Required actions:
[1] From the GST compensation excerpt, extract everything from "During 2012-2016, Bihar, and" down to "indicates a trend.".
[2] Answer these questions using the GST compensation excerpt:
(a) What was the special coal cess renamed as?
(b) Which year is named as the base year for calculating state revenue?
(c) Which two states does Mukherjee name as having had low rates of growth?
*** Opening Page excerpt ***
The states’ GST shortfall was also funded by a special coal cess, renamed as ‘GST compensation cess.’ Cess amount is substantial and increases India’s energy costs. It is subsumed under GSTCC and accounted there.
Next, is the issue of 14% revenue protection.
Can the states highlight, on what basis the revenue was calculated in the base year of 2015-16?
According to a National Institute of Public Finance and Policy Working Paper by Sacchidananda Mukherjee, “In the pre-GST regime it was not possible to separate revenue on account of VAT, CST and entry tax into two baskets—items under GST and out-of-GST items. Second, GST subsumes various taxes and cesses, which were earlier used to be collected by local governments/authorities. In the absence of information on state-wise revenue collection from these taxes and cesses, it will be difficult to estimate the revenue under protection for States”.
Mukherjee’s paper shares state-wise growth rate in VAT, entry tax, and central sales tax (CST) for 2012-2016 and 2015-16.
During 2012-2016, Bihar, and in 2015-16, Chhattisgarh, Jharkhand, and Maharashtra had growth rates over 14%. To be fair to states, the above excludes taxes collected by local government and authorities. However, the accompanying graphic indicates a trend.
Can the GST Council be transparent, put numbers in the public domain, so there is an informed and healthy debate?
Another interesting point Mukherjee made is, “The benefits of 14% assured growth in revenue collection under GST will differ across states. States like Gujarat and Punjab have had low rates of growth and the assurance of 14% would imply augmentation of revenue while states like Bihar might not get the same deal”.
So, should the 14% assured increase in revenues be related to the actual growth in state-wise revenues?
This becomes an incentive for states to improve tax-efficiency.
Next, is the central government bound by law to pay a 14% assured increase to states even if cess collections are inadequate?
*** Closing Page excerpt ***
*** Opening Data under study ***
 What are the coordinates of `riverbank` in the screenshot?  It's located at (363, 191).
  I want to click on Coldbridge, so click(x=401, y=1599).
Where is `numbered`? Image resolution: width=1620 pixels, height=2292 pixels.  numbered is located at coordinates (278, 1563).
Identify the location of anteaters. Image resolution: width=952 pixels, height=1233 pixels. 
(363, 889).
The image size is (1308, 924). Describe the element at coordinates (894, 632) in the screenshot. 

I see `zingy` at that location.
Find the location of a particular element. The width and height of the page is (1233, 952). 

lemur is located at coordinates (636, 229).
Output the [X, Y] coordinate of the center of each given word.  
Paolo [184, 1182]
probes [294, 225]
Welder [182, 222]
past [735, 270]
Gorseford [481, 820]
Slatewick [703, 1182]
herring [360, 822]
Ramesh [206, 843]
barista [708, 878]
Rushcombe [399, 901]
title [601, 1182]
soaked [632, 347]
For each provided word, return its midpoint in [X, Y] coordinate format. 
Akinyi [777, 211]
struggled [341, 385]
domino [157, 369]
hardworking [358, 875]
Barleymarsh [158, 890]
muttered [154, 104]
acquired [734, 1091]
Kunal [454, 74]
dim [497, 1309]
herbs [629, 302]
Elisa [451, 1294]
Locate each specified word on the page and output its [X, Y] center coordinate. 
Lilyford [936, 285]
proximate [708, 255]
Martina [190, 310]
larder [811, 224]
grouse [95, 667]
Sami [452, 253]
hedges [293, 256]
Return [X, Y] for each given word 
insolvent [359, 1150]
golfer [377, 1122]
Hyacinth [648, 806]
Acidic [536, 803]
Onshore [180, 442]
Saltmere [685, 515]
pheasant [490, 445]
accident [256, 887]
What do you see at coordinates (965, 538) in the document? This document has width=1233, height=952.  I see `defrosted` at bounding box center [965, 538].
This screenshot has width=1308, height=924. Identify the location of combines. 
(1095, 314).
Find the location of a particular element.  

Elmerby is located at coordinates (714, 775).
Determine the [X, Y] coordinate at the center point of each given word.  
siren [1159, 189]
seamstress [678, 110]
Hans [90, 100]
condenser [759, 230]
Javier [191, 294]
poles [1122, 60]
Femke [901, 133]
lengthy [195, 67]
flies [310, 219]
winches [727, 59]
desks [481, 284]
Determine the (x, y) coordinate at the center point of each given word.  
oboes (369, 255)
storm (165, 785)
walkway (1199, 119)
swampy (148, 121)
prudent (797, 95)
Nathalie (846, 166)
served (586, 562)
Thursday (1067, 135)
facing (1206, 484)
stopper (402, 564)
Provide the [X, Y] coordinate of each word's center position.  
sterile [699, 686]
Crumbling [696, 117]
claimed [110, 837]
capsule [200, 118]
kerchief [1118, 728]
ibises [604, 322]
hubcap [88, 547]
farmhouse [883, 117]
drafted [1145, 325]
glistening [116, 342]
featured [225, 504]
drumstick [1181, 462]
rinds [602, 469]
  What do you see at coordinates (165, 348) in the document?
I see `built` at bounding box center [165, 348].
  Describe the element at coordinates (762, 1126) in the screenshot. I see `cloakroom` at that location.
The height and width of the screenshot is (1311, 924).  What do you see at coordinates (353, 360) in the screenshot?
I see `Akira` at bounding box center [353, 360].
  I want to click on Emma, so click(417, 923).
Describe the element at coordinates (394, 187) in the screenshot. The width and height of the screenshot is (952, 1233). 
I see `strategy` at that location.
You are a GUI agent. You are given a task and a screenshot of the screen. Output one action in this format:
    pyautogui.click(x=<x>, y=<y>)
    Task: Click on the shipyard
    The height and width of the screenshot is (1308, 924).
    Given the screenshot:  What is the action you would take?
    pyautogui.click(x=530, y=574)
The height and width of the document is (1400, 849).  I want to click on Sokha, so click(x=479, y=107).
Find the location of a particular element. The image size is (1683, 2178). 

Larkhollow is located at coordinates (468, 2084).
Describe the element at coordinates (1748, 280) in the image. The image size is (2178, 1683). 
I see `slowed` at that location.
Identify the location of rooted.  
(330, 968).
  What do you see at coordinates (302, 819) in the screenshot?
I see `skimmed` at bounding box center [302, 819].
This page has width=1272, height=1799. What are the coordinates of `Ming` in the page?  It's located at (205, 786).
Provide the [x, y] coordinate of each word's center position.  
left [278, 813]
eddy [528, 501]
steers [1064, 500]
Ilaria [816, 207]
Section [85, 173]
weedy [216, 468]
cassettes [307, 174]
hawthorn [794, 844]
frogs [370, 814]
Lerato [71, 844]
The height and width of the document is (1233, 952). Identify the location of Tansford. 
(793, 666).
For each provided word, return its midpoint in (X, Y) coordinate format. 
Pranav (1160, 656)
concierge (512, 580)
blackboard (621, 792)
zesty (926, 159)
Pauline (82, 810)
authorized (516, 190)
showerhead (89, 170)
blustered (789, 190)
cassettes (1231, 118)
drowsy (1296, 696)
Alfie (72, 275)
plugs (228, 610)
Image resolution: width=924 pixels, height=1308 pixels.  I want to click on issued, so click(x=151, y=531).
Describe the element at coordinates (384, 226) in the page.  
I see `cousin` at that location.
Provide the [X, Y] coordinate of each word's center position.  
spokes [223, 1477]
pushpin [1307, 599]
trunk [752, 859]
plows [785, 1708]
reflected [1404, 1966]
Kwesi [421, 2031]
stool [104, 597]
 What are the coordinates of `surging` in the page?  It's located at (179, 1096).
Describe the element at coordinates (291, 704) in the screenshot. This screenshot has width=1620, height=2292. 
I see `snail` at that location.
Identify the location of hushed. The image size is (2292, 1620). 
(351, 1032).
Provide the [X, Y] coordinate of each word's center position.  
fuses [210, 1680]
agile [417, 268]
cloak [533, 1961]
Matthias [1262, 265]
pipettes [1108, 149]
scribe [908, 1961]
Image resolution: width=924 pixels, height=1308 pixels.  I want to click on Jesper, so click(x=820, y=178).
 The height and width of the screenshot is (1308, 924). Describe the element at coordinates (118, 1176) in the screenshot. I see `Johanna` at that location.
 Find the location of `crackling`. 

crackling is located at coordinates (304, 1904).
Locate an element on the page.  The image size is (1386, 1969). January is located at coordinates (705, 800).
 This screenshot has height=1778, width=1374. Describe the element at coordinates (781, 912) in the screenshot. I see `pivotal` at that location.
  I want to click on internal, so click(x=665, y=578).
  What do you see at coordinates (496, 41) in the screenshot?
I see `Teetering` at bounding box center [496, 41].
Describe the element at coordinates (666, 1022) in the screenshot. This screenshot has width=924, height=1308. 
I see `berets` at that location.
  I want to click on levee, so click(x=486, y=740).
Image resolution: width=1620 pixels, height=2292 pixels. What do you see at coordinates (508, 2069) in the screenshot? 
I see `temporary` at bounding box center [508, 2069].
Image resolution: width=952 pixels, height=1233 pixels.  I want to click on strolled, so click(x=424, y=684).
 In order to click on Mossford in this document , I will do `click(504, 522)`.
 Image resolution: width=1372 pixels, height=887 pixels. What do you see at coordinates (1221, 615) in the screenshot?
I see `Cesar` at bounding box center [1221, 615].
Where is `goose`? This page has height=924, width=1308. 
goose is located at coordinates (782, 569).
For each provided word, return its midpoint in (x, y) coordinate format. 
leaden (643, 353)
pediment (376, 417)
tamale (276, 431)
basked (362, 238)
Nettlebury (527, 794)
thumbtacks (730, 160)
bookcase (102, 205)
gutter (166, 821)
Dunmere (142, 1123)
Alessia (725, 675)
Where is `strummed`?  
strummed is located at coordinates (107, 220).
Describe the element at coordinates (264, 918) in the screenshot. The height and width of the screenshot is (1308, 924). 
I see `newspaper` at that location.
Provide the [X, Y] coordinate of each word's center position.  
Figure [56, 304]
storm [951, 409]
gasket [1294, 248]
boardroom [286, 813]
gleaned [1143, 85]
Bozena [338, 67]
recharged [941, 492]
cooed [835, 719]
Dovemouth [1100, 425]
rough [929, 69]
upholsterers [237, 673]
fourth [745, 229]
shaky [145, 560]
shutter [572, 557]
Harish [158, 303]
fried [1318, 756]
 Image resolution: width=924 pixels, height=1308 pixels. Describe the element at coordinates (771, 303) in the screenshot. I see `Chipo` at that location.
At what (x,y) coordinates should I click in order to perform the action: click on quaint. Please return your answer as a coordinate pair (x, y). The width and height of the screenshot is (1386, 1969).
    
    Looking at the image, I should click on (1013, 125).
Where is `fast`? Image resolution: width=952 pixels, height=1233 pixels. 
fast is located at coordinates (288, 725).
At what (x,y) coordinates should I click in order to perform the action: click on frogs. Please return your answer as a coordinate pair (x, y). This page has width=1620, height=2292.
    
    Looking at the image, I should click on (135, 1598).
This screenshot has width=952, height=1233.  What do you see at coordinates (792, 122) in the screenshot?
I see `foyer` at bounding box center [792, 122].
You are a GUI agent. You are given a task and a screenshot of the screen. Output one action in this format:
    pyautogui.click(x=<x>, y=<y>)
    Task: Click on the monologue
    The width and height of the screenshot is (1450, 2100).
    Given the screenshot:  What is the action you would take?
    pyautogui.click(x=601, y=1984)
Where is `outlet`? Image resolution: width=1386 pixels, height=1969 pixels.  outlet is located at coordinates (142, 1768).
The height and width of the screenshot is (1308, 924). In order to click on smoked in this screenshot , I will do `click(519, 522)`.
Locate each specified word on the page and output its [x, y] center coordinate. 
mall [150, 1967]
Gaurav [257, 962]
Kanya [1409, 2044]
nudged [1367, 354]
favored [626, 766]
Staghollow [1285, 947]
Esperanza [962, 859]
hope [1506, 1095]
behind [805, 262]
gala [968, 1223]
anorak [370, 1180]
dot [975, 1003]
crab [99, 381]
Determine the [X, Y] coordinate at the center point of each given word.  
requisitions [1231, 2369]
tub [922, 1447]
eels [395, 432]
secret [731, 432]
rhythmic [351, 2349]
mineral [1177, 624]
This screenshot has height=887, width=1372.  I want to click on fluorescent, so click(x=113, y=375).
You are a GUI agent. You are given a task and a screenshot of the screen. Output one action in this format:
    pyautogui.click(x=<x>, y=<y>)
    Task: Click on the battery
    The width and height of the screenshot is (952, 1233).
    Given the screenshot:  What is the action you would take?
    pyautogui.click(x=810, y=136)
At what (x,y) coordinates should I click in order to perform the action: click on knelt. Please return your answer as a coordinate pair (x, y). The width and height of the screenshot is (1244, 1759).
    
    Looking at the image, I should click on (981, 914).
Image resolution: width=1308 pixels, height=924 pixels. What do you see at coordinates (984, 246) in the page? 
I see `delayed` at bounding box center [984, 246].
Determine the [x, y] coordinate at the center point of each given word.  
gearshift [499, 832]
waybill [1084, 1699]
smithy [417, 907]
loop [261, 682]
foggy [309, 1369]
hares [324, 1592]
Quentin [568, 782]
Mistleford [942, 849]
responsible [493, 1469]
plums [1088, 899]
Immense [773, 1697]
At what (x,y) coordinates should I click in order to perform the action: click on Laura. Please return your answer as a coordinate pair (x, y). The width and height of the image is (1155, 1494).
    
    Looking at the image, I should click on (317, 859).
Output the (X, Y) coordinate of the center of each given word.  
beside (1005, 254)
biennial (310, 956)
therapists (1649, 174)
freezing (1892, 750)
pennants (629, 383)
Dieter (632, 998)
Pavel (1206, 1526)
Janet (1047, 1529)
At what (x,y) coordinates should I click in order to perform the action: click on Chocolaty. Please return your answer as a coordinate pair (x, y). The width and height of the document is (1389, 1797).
*** Closing Data under study ***
Answers below:
[1]
During 2012-2016, Bihar, and in 2015-16, Chhattisgarh, Jharkhand, and Maharashtra had growth rates over 14%. To be fair to states, the above excludes taxes collected by local government and authorities. However, the accompanying graphic indicates a trend.

[2]
(a) GST compensation cess
(b) 2015-16
(c) Gujarat and Punjab